Buy Yourself Time With Hors d'Oeuvres and a Cheese Plate
Appetizers are the key to keeping the ravenous hordes from invading your kitchen and sating themselves on your ingredients. Serve some. If you have treats that can be put out cold or at room temperature, you won't be stealing precious burner space from other parts of dinner.

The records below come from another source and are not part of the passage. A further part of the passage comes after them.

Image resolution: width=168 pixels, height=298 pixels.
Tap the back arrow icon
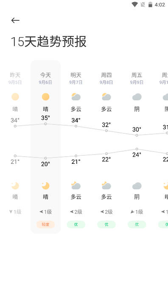(15, 20)
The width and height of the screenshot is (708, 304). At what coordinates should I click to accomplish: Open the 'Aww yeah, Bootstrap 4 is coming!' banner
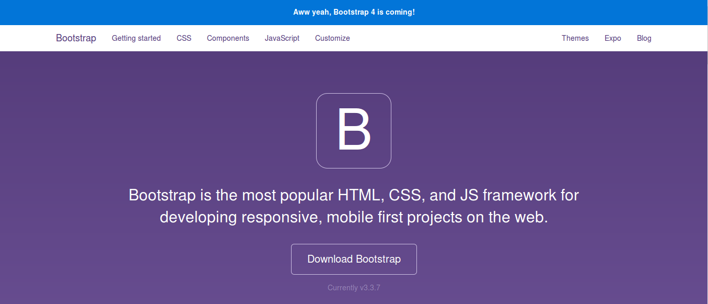pos(354,12)
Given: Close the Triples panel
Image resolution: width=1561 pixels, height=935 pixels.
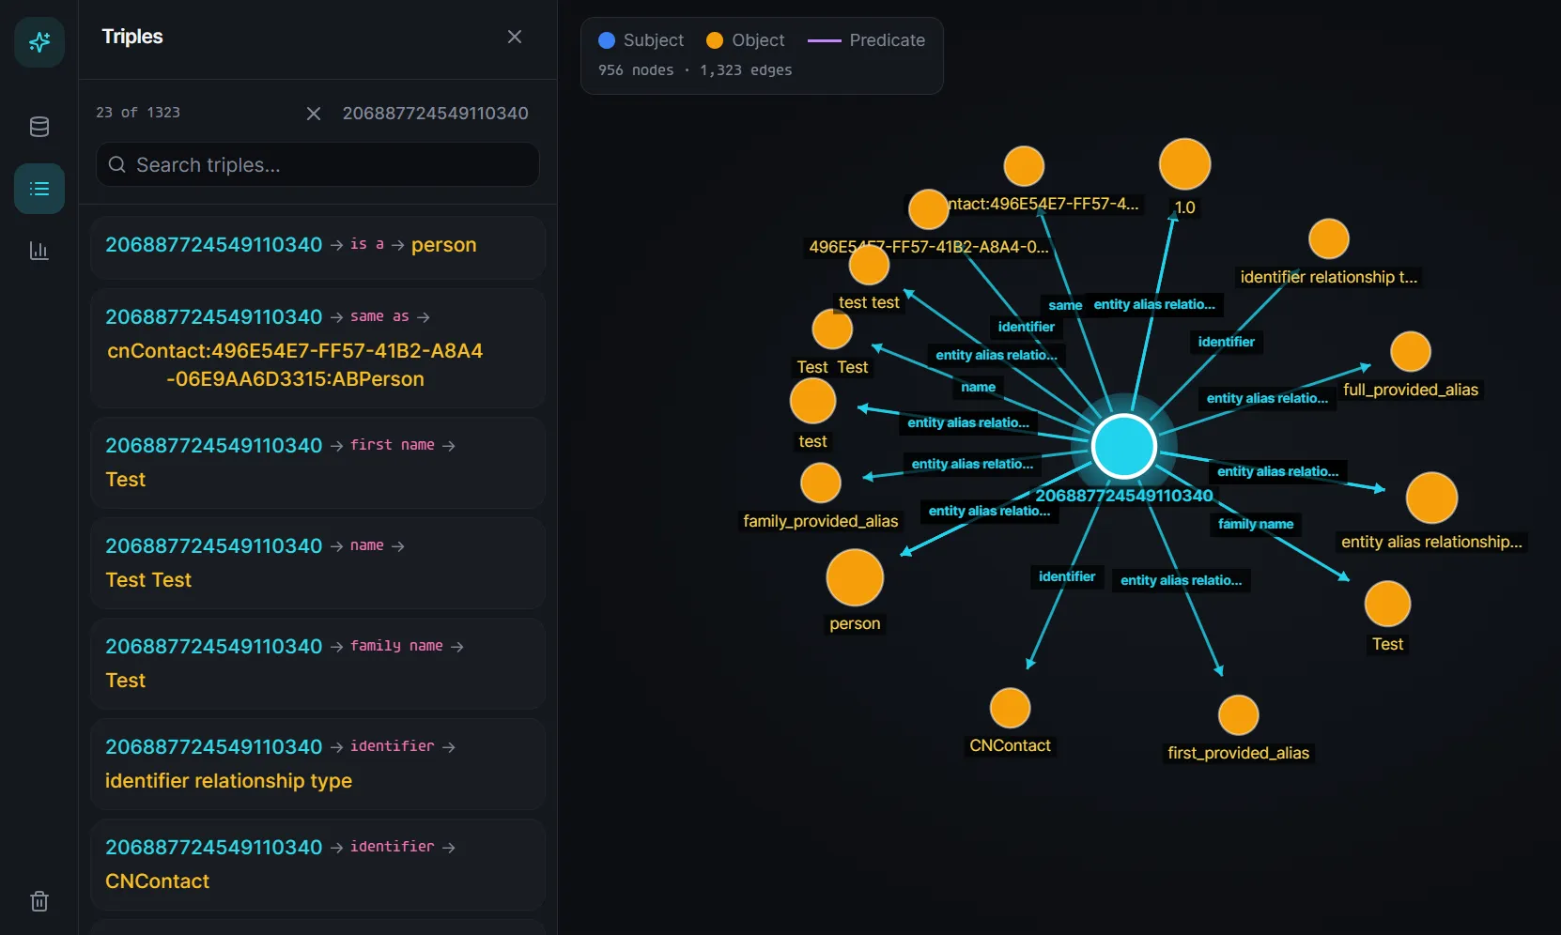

The best way to gain culinary time? A cheese plate. It can be simple — a bargain-basement block of cheddar and some crackers — or it can be an extravagant combo of artisan cheeses, nuts, spiced honey, dried fruits and pickled things. Plus, if people fill up on cheese, there will be more leftovers for you.
Relax
Cooking for a bunch of people can be intense, and we all want to do a good job of it. But, after many years, I realized that if I didn't accept help with an ambitious menu, I might find myself crying over my half-baked cream puffs at an hour when everybody would rather be in bed than eating dessert. As I told the staff at my restaurant, "We're just cooking for people, not performing surgery." Rolling with the punches is essential.
To that end, pick dishes you feel confident about, sprinkled with little dollops of special holiday goodness. Try one or two new things that excite you. Stay organized, and clean as you go. (Or, better yet, get somebody else to clean as you go.)
And most of all, remember that joy and harmony are your real goals — far more important than perfectly crisped turkey skin.